My nephew Stanley has won third prize in the Trewennach Horticultural Show (Minature Garden category) for his work "Spooky Island Garden"

Alice at 96

This is my grandmother Alice celebrating her 96th birthday this week.

Another rainy evening...

A lovely weekend but August has been naughty on weekdays, so far. Last night was wet so no walk in the woods. Instead down in the cellar to the dusty DVDs and I chose a Columbo box set. I watched a couple of episodes which I thoroughly enjoyed. Of course they were 1970s ones. It is such a delight to luxuriate in the costumes, interior decor and cars. Wow.

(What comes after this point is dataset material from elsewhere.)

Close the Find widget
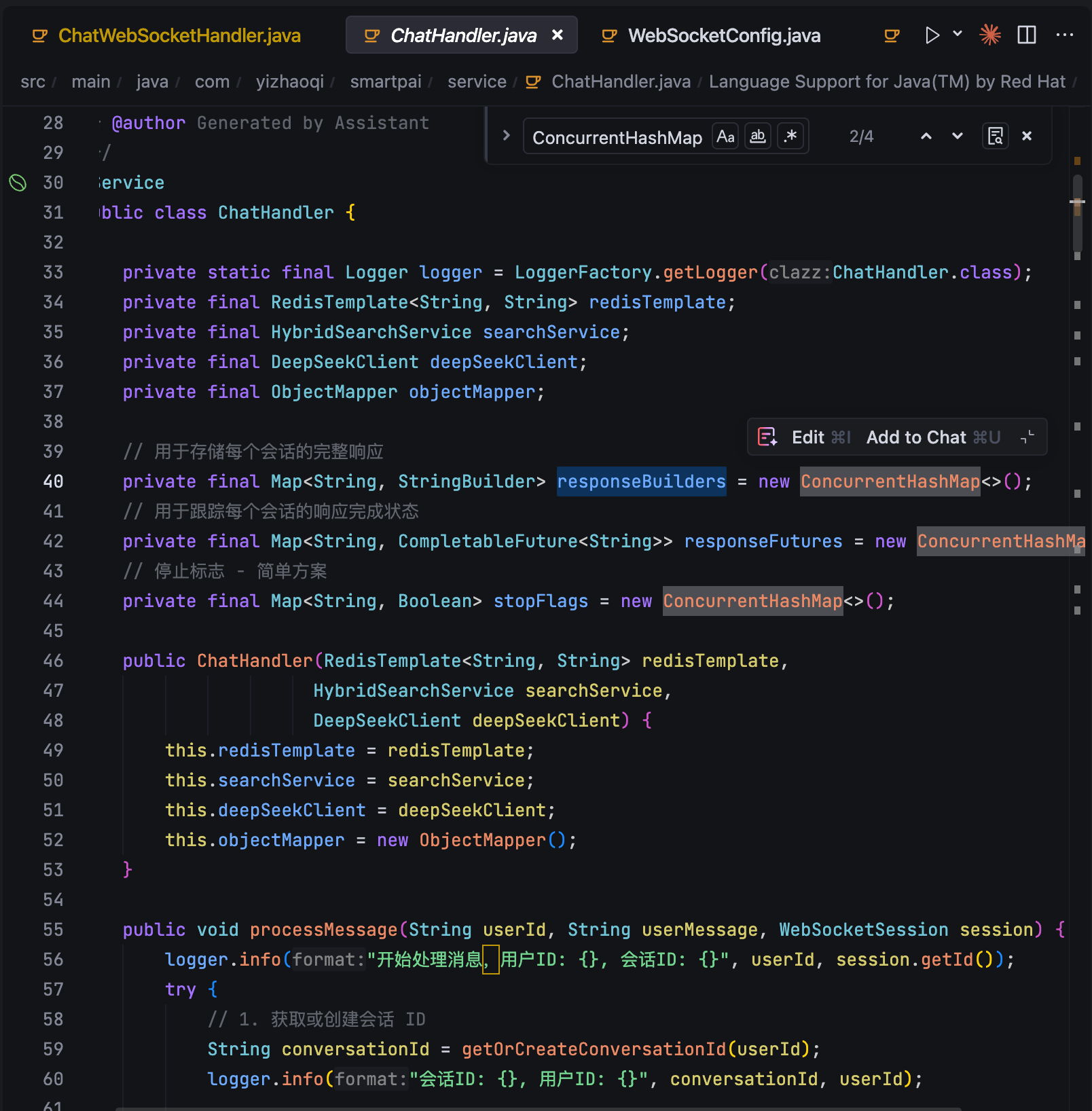This screenshot has height=1111, width=1092. 1027,136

In some ways Columbo was a showcase for LA-style gracious living in the early 70s. Each episode unveiled a lifestyle UK viewers in their small, crowded and damp homes could barely dream about -- swimming pools, views from the Hollywood Hills, butlers, mock stately homes, ultra modernist apartments, fine dining. It was lifestyle almost before lifestyle had been invented.

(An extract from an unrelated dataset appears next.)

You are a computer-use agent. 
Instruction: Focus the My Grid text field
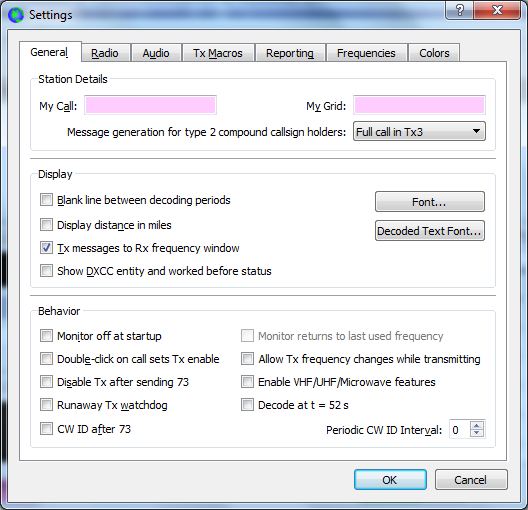(419, 105)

But I think the king of the cop shows was also remarkably subversive. Firstly, and most obviously, the rich, clever, socially successful were the villains and they were outwitted by the scruffy low paid cop. Then underlying all this is a series of derogatory messages about the then super rich. They are unpatriotic. They always seem to drive foreign cars -- Mercedes, Jaguars, Rolls Royces, Ferraris. Remember this is the time of the first real attack from foreigners on blue collar Detroit. The baddies compound this by eating -- and obsessing about -- foreign gourmet food. That is arch and un-American. Worst of all they always drink brandy. Get this always, check it out. Brandy of course being an imported imposter unlike honest old bourbon.

A further folly of the super-rich is their reliance on up to the minute show-off gadgetry. Audiences saw, for the first time, telephone answering machines, home cinemas, remote control TVs, car phones and a myriad of home automations. But this conspicuous consumerism is also their undoing. Many a Columbo plot turns on one of these supposedly foolproof gadgets not fooling the dear old Lieutenant. The dear old Lieutenant who keeps his old car and even older raincoat.
Sitting here in 2009 we are learning painfully about the unbalancing effect of super wealth on the economy and society. It is more serious even than murders in the Hollywood Hills. Columbo now seems both prescient and quaint. Quaint because its underlying egalitarian message is a belief of the past. Now we have legions of pushy PRs telling us how much we should respect and worship their wealthy and famous clients. A detective and social subversive like Lieutenant Columbo wouldn't get past the electric gates before the slick private lawyers had him taken off the case.

The other way that Columbo subverts is in its narrative construction. It is a whodunnit where we actually know from the very beginning who did it. The pleasure in the storytelling here comes from watching Columbo snare his victim. Despite breaking all the rules it works. It is a real pity TV executives today don't have the guts to depart from their one-track formats and take such risks.